Se, de fato, por trás do evangelho de João há uma antiga autoridade apostólica e a obra se
desenvolveu a partir da pregação, primeiro oral e depois gradativamente escrita, de João de
Zebedeu, tornam-se mais compreensíveis também alguns pontos de contato com a tradição
representada por Lucas: estas remontam a um tempo no qual também a “tradição joanina” se
encontrava em um primeiro estágio, e se explicam em parte mediante contatos orais, em parte
talvez também mediante primitivas fontes escritas hoje perdidas, que também Lucas pôde
utilizar. Porque sabemos muito pouco a respeito da situação e dos acontecimentos dos últimos
decênios do primeiro século, não é seguro, como certos críticos sustentam, que Lucas tenha
podido dirigir-se ao apóstolo João no caso em que este tenha vivido na Ásia Menor, ainda que
longamente. O que se afirma a respeito da tradição lucana serve, também, para o
relacionamento entre o evangelho de João e o de Marcos.
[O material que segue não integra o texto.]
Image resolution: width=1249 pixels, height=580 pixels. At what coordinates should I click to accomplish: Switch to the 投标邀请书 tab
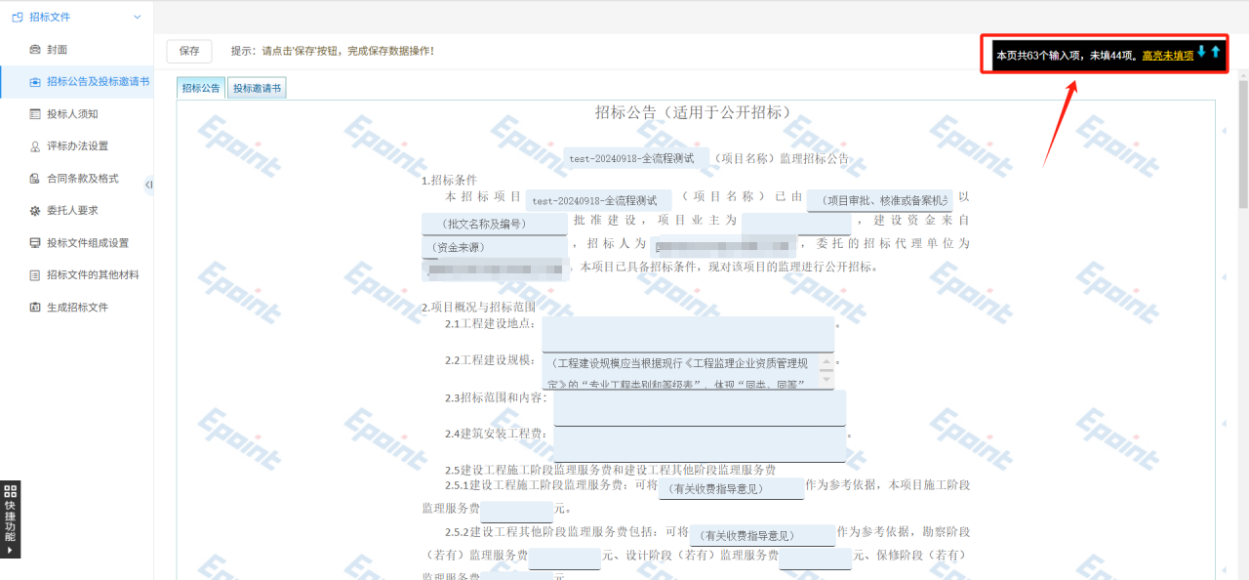tap(257, 88)
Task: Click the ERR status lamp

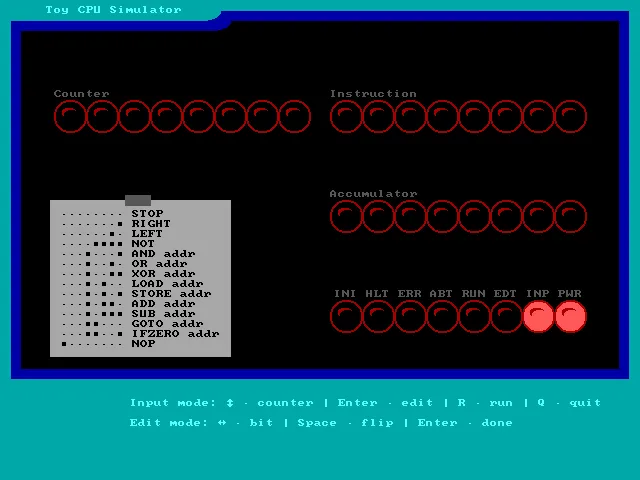Action: coord(410,317)
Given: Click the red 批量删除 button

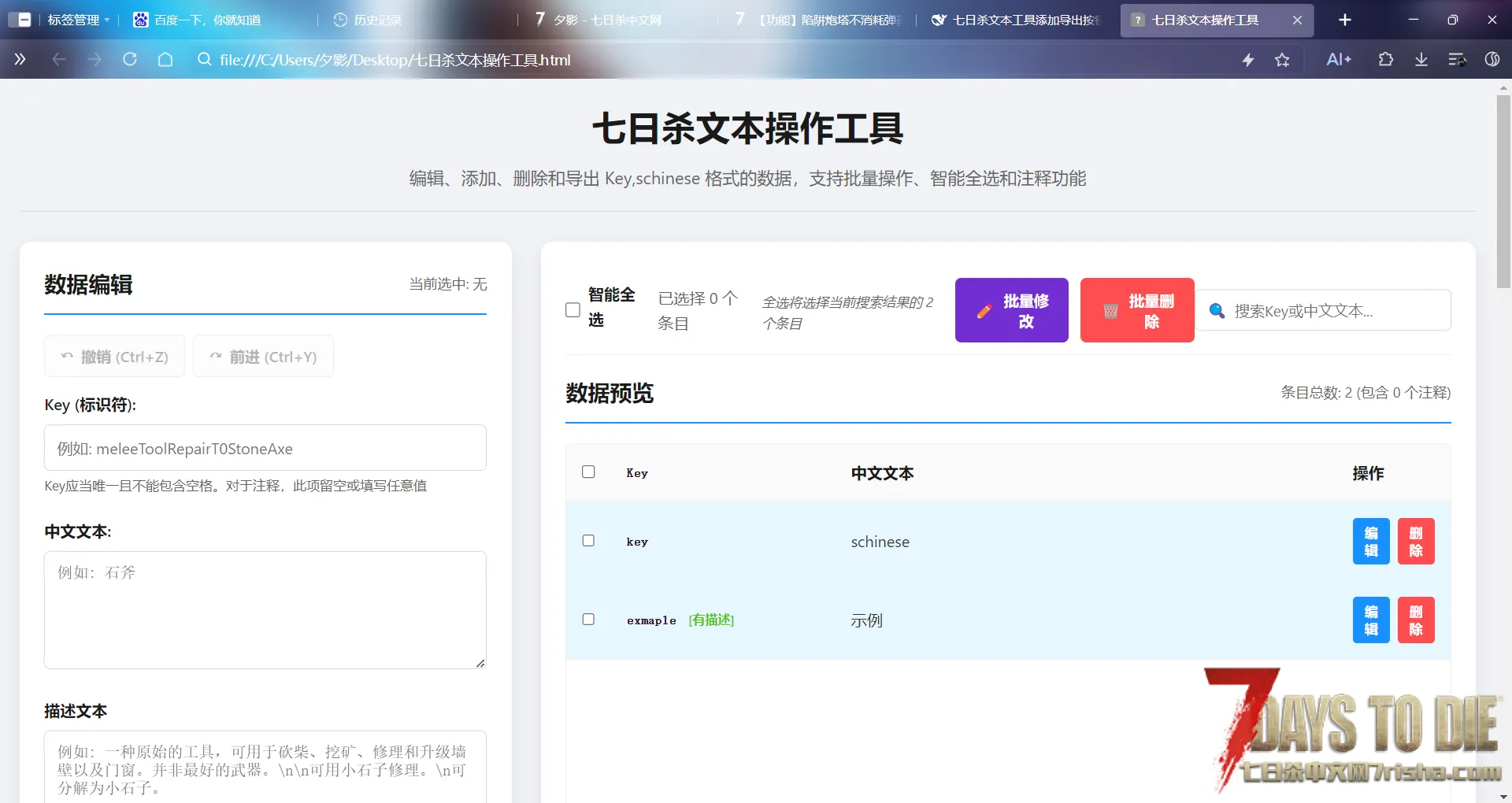Looking at the screenshot, I should (1136, 310).
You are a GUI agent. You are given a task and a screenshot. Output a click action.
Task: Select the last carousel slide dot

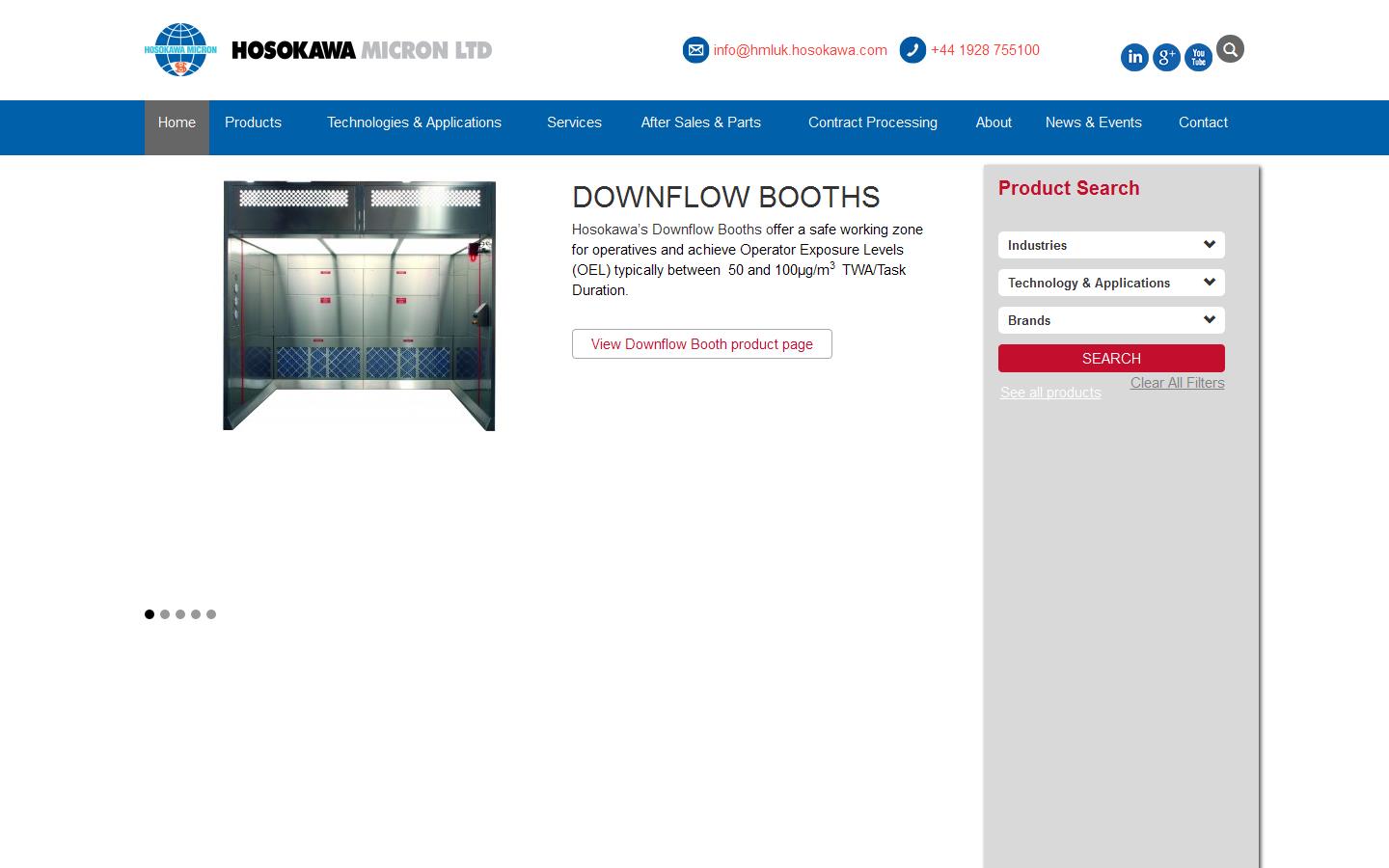[x=211, y=614]
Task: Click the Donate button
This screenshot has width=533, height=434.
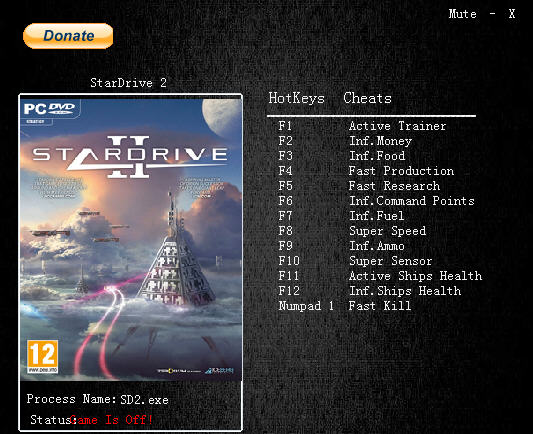Action: coord(68,36)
A hipótese não exclui como impossível
a eventual utilização de outras fontes, e precisamente de uma fonte de “sinais”, da parte do
quarto evangelista; não se compreende, de fato, porque aquele cristianismo helenístico, que
trabalhou sobre o material do apóstolo, não tenha podido também utilizar uma exposição
escrita que estivesse à sua disposição (e que poderia também estar em posse do apóstolo). Se
deve, contudo, levar em conta que tudo isto nos conduz ainda ao âmbito da suposição.

A hipótese é particularmente válida no que diz respeito ao problema do “discípulo que


Jesus amava”. Cai por terra a dificuldade levantada, segunda a qual o evangelista, com esta
pretenciosa qualificação, tenha querido apresentar-se a si mesmo; foram os discípulos, entre os
quais o próprio evangelista (redator), a falar assim do seu mestre João. É possível imaginar a
coisa concretamente: se as narrativas remontam ao apóstolo, fica claro que ele falava
simplesmente em primeira pessoa quando citava a si mesmo. Aqueles, contudo, que anotaram
e transmitiram as suas palavras, poderiam certamente inserir seu nome, mas se pode também
compreender que eles, no seu círculo interno, não pronunciassem o nome e, então, proferissem
aquela perífrase plena de respeito.

Esta hipótese não é, evidentemente, aceita por aqueles que refutam toda a tradição da
Igreja antiga e a consideram como lenda, olhando com muito ceticismo o evangelho de João e
acreditando que seu autor seja um teólogo posterior e desconhecido, cuja “evangelho” não tem
nenhum significado para a história de Jesus, ou um recolhedor de tradições transmitidas em
determinada comunidade, talvez, também, na liturgia, e dignas de interesse ao lado da tradição
sinótica. A situação hodierna dos estudos, contudo, não dá razão a esta desvalorização da
tradição joanina; o “problema joanino” permanece, todavia, complexo e não se pode resolvê-lo
tão simplesmente como pensavam aqueles que conservaram a atribuição do evangelho ao filho
de Zebedeu. Consideramos, assim, esta solução, como uma “solução intermediária”.